When making loud noises at 5am, the smart thing to do is to go “Shh!” aftewards. This serves a dual purpose. Firstly, if you just woke someone up there is a posibility that since they heard you going Shh! blame will be placed elsewhere. Secondly, if you prevented someone from going to sleep who was attempting to, the Shh! is a form of ‘my bad’, in that you aknowledge you were making noise and accept responsibility for it.

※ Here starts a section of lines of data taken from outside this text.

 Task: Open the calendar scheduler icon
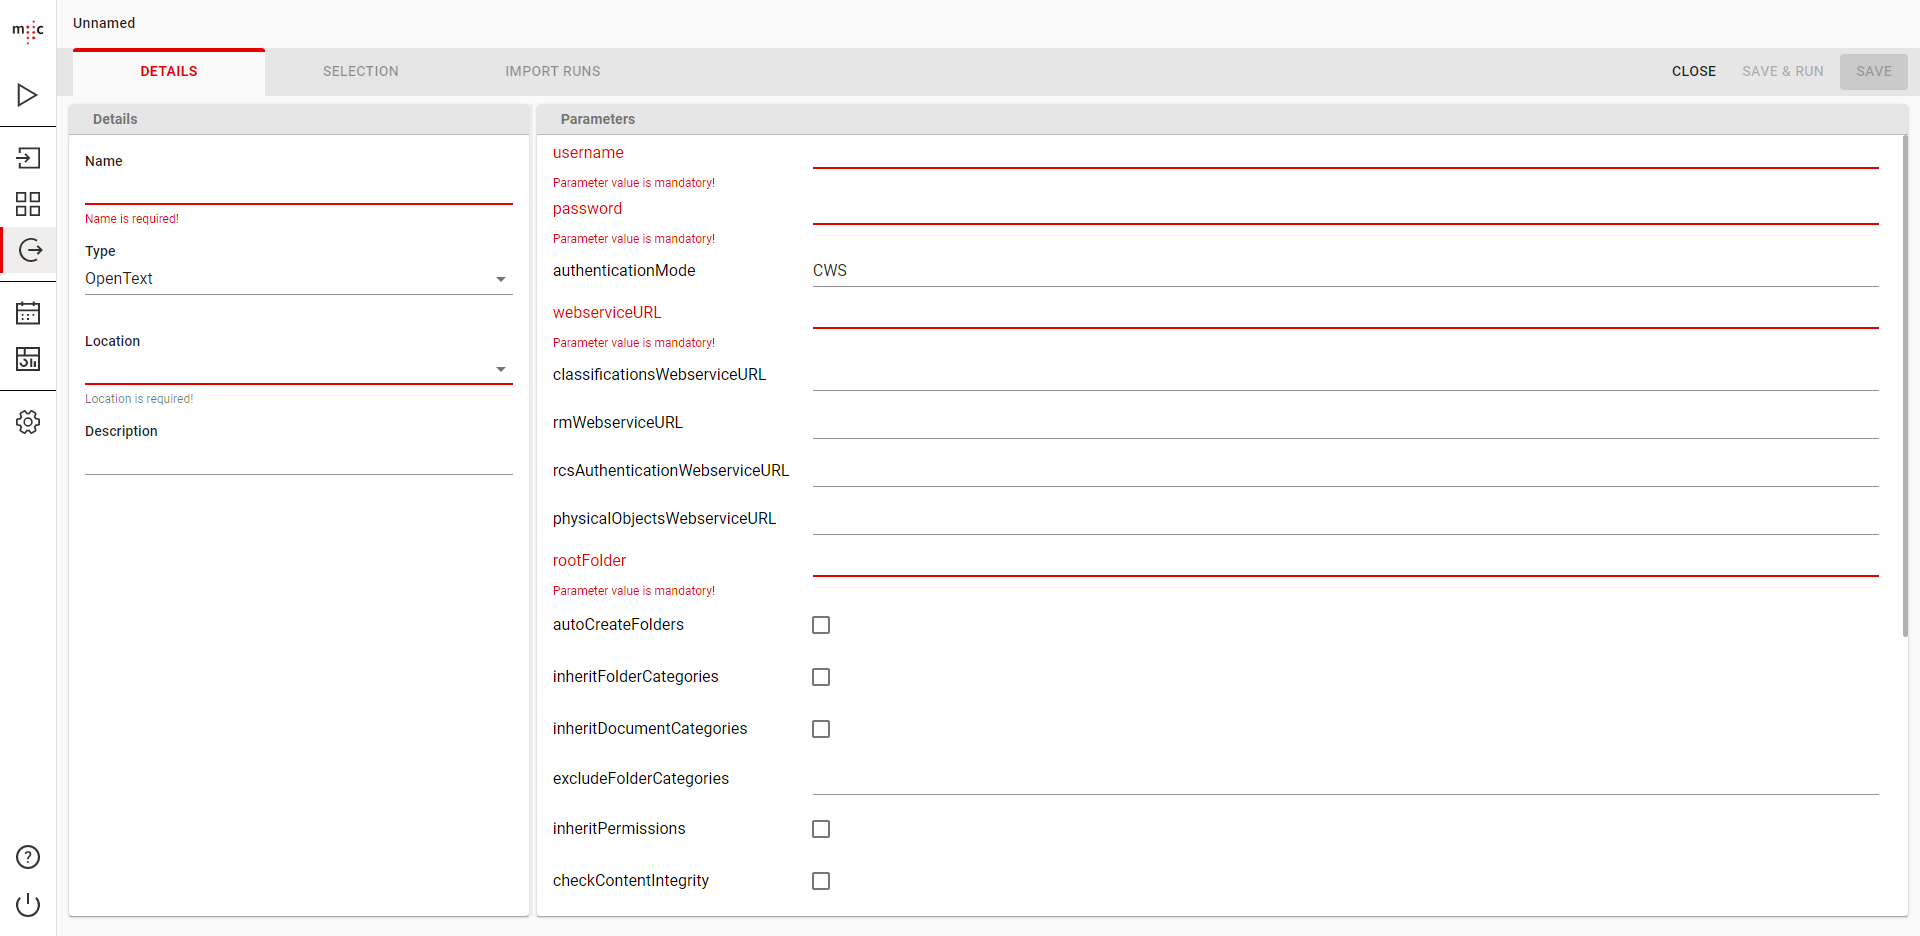pyautogui.click(x=28, y=313)
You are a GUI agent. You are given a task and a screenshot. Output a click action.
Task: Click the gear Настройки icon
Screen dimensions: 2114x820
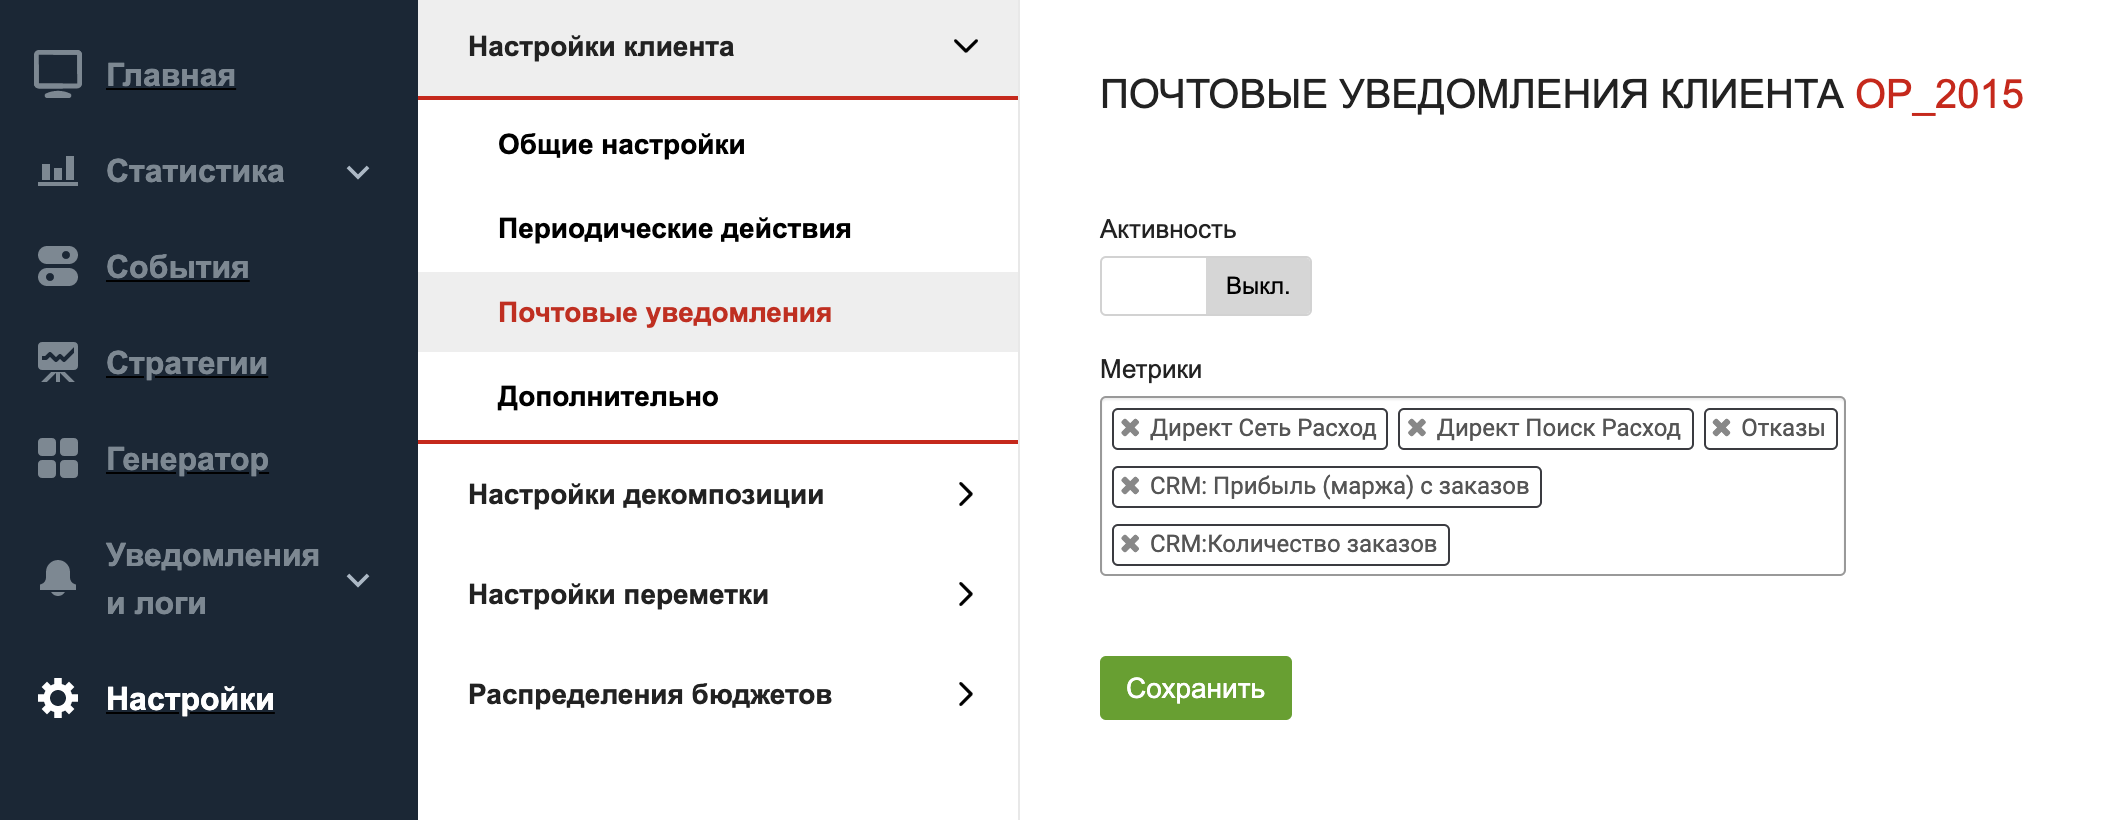click(x=58, y=698)
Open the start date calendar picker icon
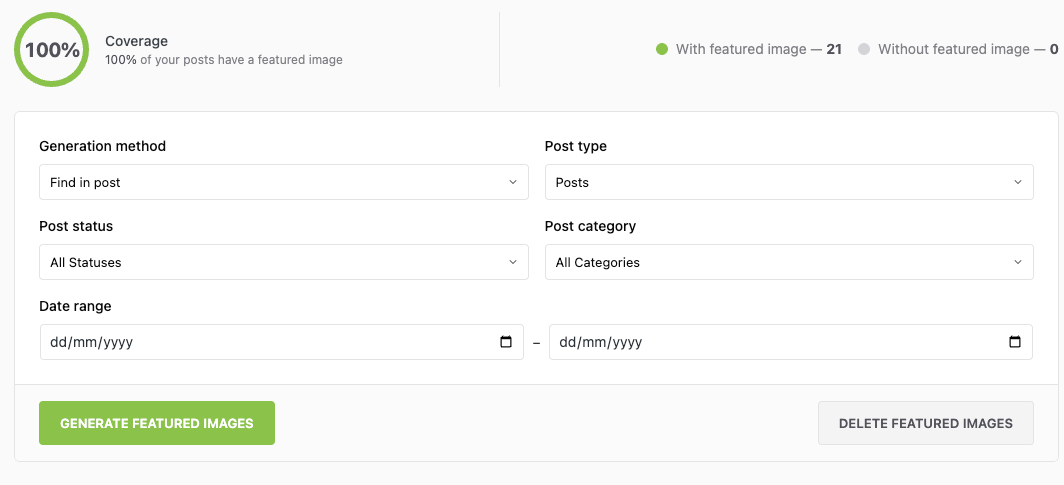The height and width of the screenshot is (485, 1064). click(506, 342)
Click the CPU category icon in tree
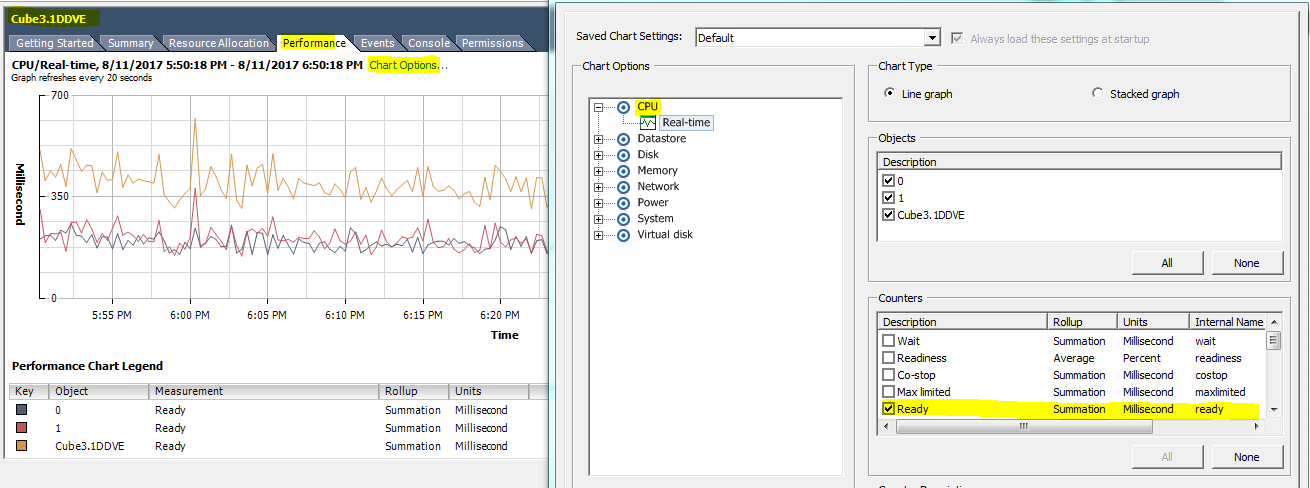Viewport: 1310px width, 488px height. coord(624,107)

Too many guys have become women. Its fucking uphauling. Now, I’m not claiming to be super macho or anything, but you don’t see me writing shit like:

“I sometimes feel that I’d like to be loved, however, truth be told, I love to be used. I seek out those people who will use me. I look for those who do it, even when the usage is not malicious. I want it to stop. I want to stop myself and I don’t have any idea how.” – as taken from This guy’s LiveJournal

Or check this, the following quotes and shit are a dude’s away message from AIM:

“Try me. Lara, does anyone know who you really are?”

“No.”

“Even yourself?”

“Least of all me.”

“So how do you know no one can love you for what you are? Until you know, you can’t have friends, you can’t even really have family– you have to be absolutely alone in the universe. Lara, I just want you to give me a chance . But even more, even if it’s not with me, I’d really like to see you give yourself a chance.” -Myn Donos

Fin

Quoting books? Gah! Yaknow who reads a lot? Yes, my grandmother. I mean really, what the fuck guys? Butch up and stop acting like nambypambies.